TASK REQUIREMENTS:
Look through the lines below and extract any with the word "agent".

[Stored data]

################

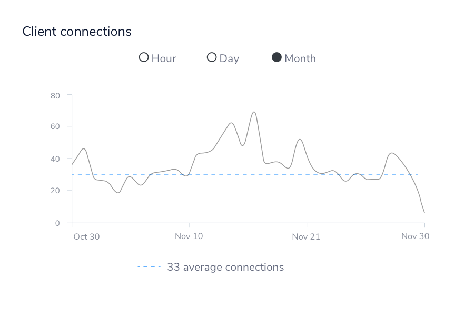The image size is (474, 317).
Task: Click the 40 value on the y-axis
Action: [x=56, y=160]
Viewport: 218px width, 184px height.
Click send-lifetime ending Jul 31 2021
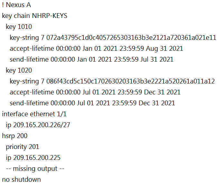click(x=91, y=59)
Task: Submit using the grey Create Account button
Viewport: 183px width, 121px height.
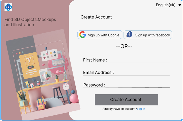Action: (126, 100)
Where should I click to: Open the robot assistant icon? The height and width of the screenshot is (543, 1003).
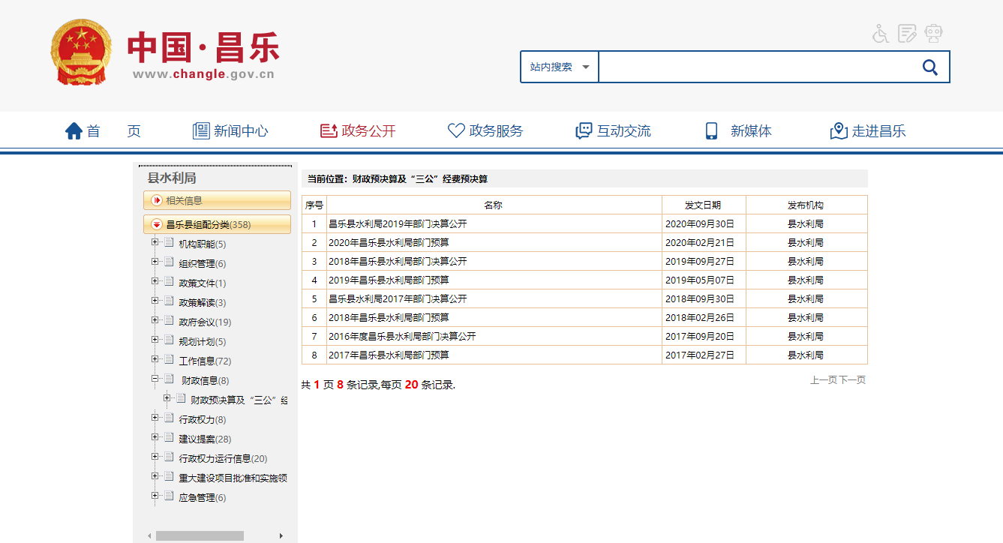tap(933, 34)
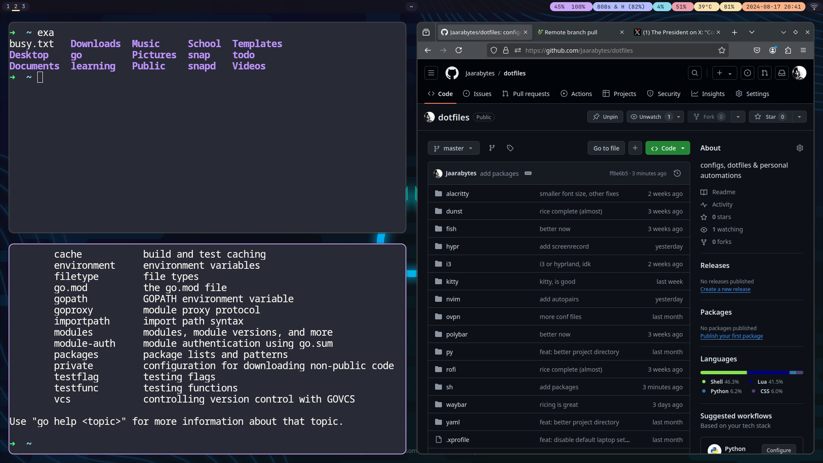Expand the Code dropdown button

684,147
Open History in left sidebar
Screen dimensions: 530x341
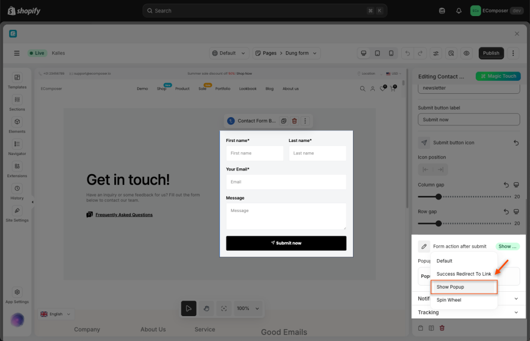(x=17, y=191)
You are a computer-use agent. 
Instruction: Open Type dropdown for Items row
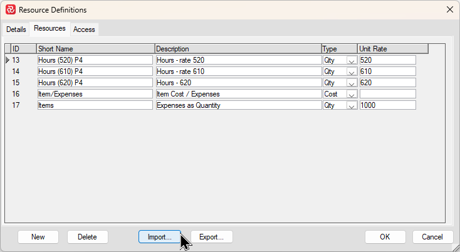(351, 105)
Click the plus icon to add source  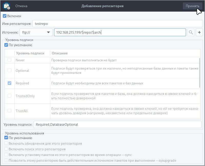pos(199,32)
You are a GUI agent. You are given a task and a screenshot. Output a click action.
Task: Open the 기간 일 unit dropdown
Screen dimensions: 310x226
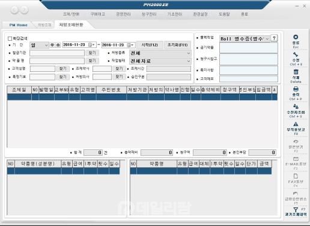(x=39, y=45)
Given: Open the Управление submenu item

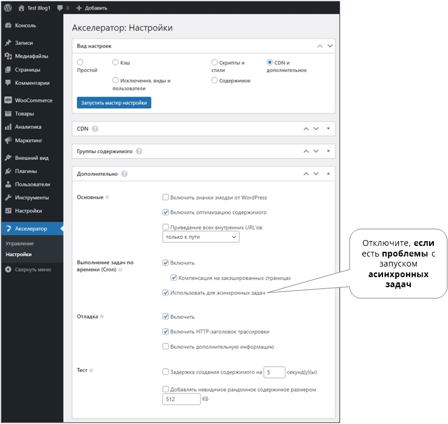Looking at the screenshot, I should click(19, 244).
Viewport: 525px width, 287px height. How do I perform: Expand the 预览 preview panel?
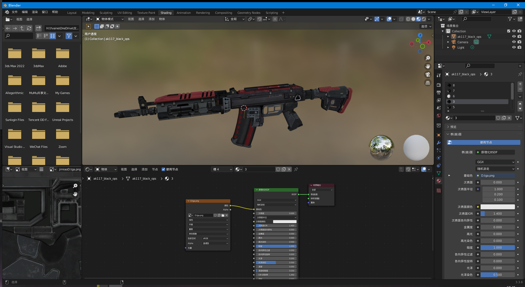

################

SOLUTION:
You are a computer-use agent. 
You are a GUI agent. You are given a task and a screenshot. Output a click action.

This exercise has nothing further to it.